The cells in an elephant do more work in a minute than the cells of a mouse. That's why an elephant cell can beat at a slower rate than the rattatat-tat of a mouse cell. Both wear out after a billion and a half beats, but the elephant does it more slowly. As for the peculiar quarter power scaling differences, that rule emerges from the data when you plot the different lifespans of animals or plants on a graph. Notice how plants, big and small fall along the same quarter-power line? Here it is, from a paper by Marba, Duarte and Agusti, cited in my blog post.

Yunfan Tan is a young Shanghai artist/product designer who calls these short animations "Dancing Leaves." He graduated college last June (DongHua University, Shanghai), went to work for some American ad agencies and is now on the web with something new seven times a week. He calls this project "Make Something Cooool Every Day."

A Postscript From Robert Krulwich

I've been a little surprised by some of the comments posted down below.
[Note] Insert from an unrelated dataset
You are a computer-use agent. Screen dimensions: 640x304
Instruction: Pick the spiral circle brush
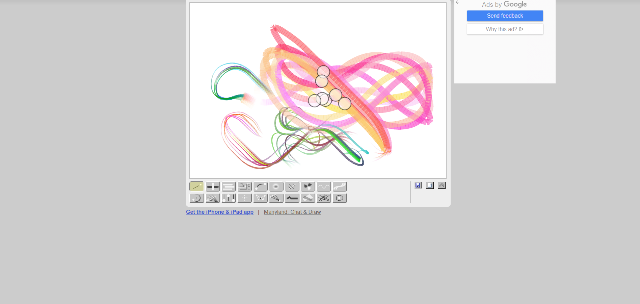click(x=196, y=198)
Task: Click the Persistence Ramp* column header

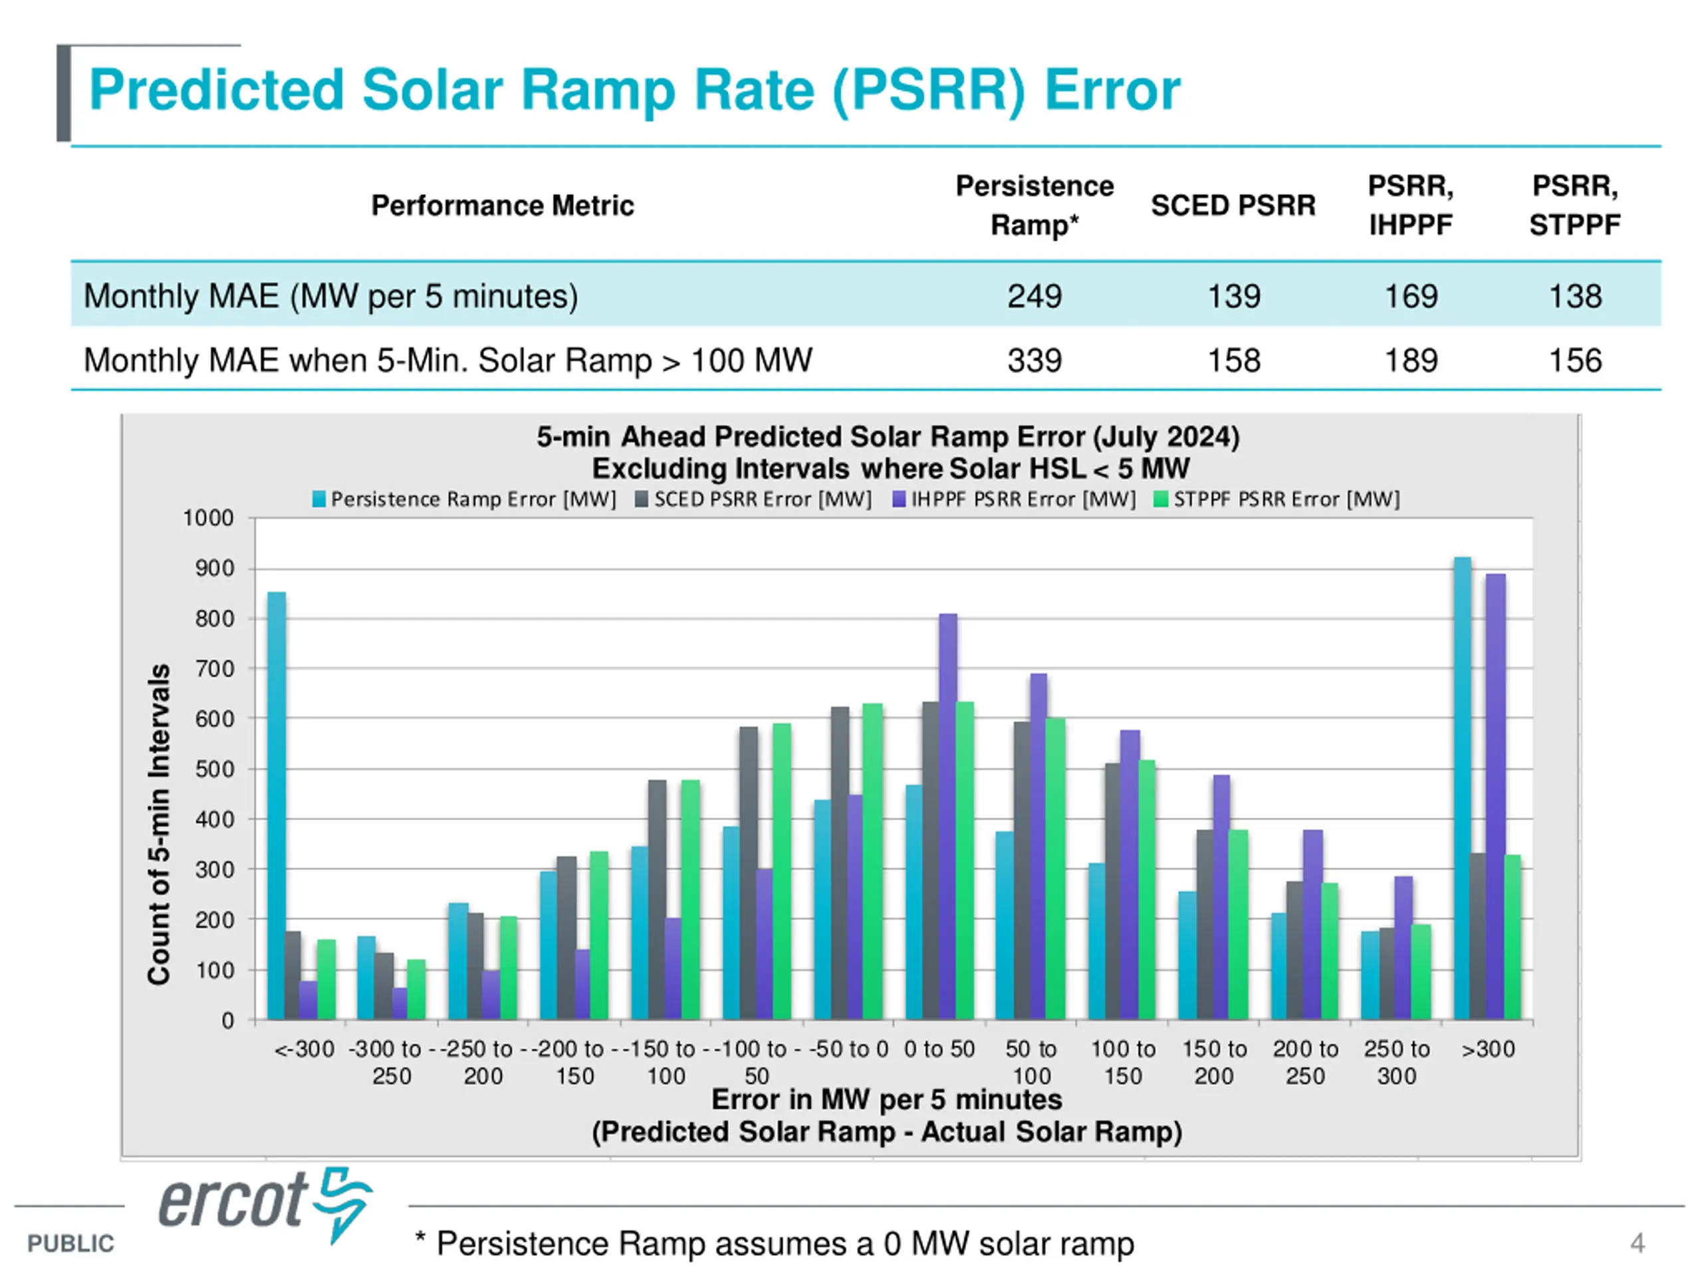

A bunch of you, mostly scientists, almost always biologists, have suggested that Geoffrey West's ideas, or my version of his ideas, are so simply stated, or based on such flimsy or fudged evidence, that the relationship between size and mortality is not to be trusted.

Many of you admit that size may correlate with lifespan in theory, but in the real world, animals get crushed, eaten, get diseases and size doesn't say anything about that. Others of you think the data is rigged, and animals or plants that don't fit the pattern have been spliced out, or that the size/mortality correlation is too vague to be trusted. "Congratulations," says reader Tom Benton, "You plotted some data points and then ran a regression. I see nothing in this article about its explanatory power."

Well, the "you" being charged here isn't me. I didn't do the correlations, but I did decide to write about them, and chose to treat them with certain respect. And here's why: Yes, West's work is controversial. But it's hardly new. He was inspired by an earlier biologist, Max Kleiber, who worked at the University of California, Davis, in the 1930s, and first noticed that the metabolic rate of a creature is equal to its mass taken to the three-fourths power. So this idea has been around for a long time. It was West and his colleagues at the Santa Fe Institute who in the late 1990s (and others in this century) who mapped it onto real creatures.

'That's Not Science, That's Just Taking Notes'

Of course, there are many exceptions to their correlation. Many of you point them out. Little birds live longer big dogs; some parrots live longer than lions. When Professor West published his paper in Science, biologists all over the world peppered him with "But what about ... [this animal]?" objections. He called them "quibblers," and told The New York Times Magazine, "There are always going to be people who say, 'What about the crayfish?' ... "Well, what about it? Every fundamental law has exceptions. But you still need the law or else all you have is observations that don't make sense. And that's not science. That's just taking notes."

West is a physicist. Big pictures interest him. Small stories don't. He's not the gentlest of beings when criticized, but science has never been a gentle occupation. It may be that many of you biologists writing in are irritated by an overreaching physicist. But I notice you also aren't crazy about an over-simplifying reporter. If what I have written seems outright wrong, or too sloppy to be credited, I welcome your corrections. I try to read everything that people write in, and when I make an error, I try to correct it. This is, as many of you point out, a blog, not a news column, and I'm here to give people a taste of ideas that excite me, images that fascinate. I am here to share, to tickle, to amaze; not to lecture.

But that said, Professor West's paper on quarter power scaling has been cited by other scientists more than 1,500 times since it was published. By any measure, that's a lot. The New York Times called it one of the most "influential papers in modern biology." So while it may irritate, this idea has weight.